▸ WHAT YOU NEED TO DO
Look through the data below. Pick out the lines holding the string "icon".

╭─ RECORDS PROVIDED

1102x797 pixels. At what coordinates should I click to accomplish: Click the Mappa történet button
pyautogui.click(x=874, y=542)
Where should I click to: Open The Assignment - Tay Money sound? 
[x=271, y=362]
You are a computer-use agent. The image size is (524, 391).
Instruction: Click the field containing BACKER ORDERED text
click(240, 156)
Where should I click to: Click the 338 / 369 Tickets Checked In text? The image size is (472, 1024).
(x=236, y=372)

╰─
╭─ RECORDS PROVIDED

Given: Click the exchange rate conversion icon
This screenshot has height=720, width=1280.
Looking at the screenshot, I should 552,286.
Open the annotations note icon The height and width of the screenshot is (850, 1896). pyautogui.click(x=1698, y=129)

╰─
╭─ RECORDS PROVIDED

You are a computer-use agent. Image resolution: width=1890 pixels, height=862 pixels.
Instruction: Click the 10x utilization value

╰─

▸ SOLVED PROBLEM
Given: Click the exchange rate conversion icon
Open the annotations note icon The height and width of the screenshot is (850, 1896). pyautogui.click(x=1698, y=129)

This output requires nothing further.